▶ _To do_
Express the lines between the one holding "571x406 pixels." and the one holding "coord(1055,39)", inclusive, as a Markdown table with the columns Row and Line. Omit blank lines, and leave the pictures out.

▶ _Data_

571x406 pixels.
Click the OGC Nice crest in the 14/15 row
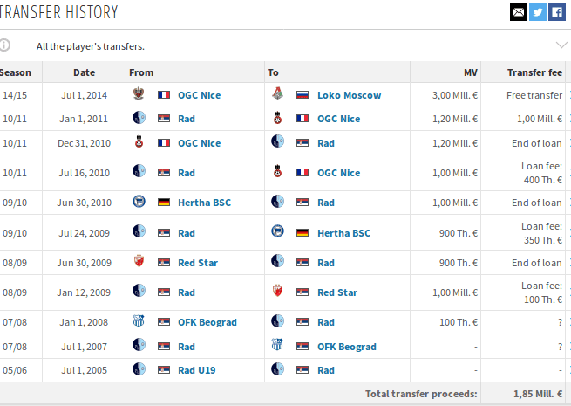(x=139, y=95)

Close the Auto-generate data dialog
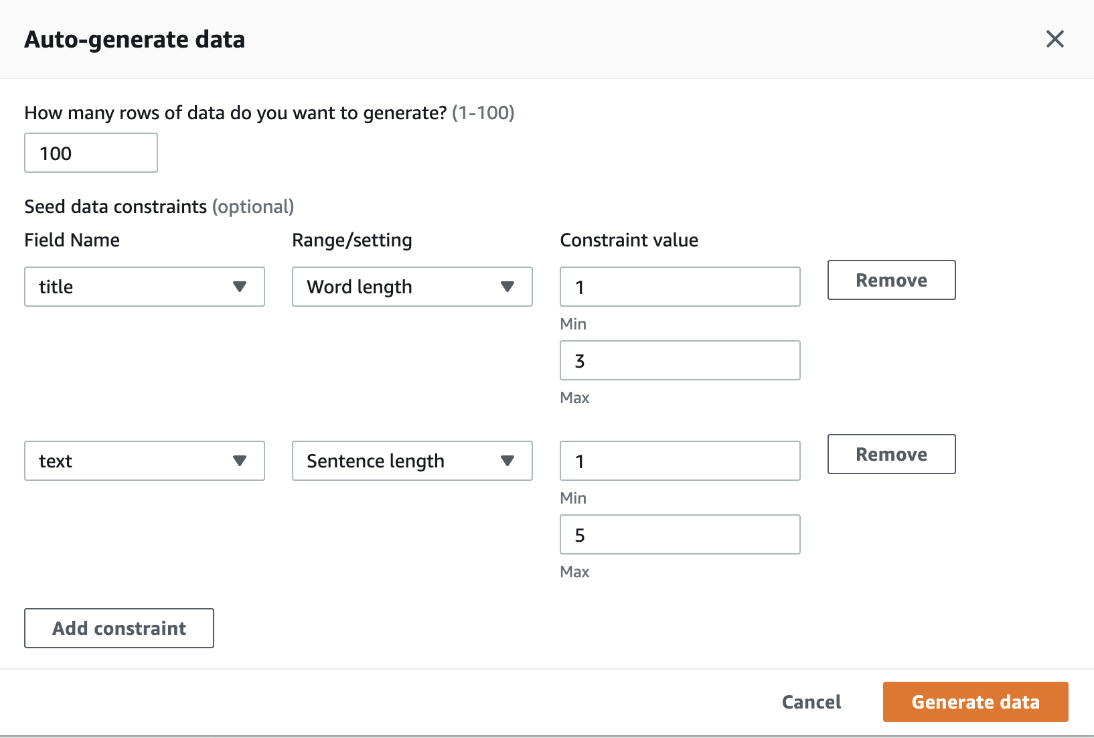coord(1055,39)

* * *

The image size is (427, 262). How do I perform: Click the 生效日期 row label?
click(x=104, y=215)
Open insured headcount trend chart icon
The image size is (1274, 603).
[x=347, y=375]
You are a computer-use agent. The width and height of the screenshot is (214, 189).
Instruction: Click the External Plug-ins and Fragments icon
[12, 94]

...

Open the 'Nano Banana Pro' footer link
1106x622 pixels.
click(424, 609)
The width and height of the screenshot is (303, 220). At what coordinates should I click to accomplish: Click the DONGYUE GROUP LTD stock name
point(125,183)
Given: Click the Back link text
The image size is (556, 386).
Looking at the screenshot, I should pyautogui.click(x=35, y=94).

▶ _Completed exercise_
| Row | Line |
|---|---|
| 1 | 571x406 pixels. |
| 2 | Click the OGC Nice crest in the 14/15 row |
| 3 | (x=139, y=95) |
| 4 | Close the Auto-generate data dialog |
| 5 | coord(1055,39) |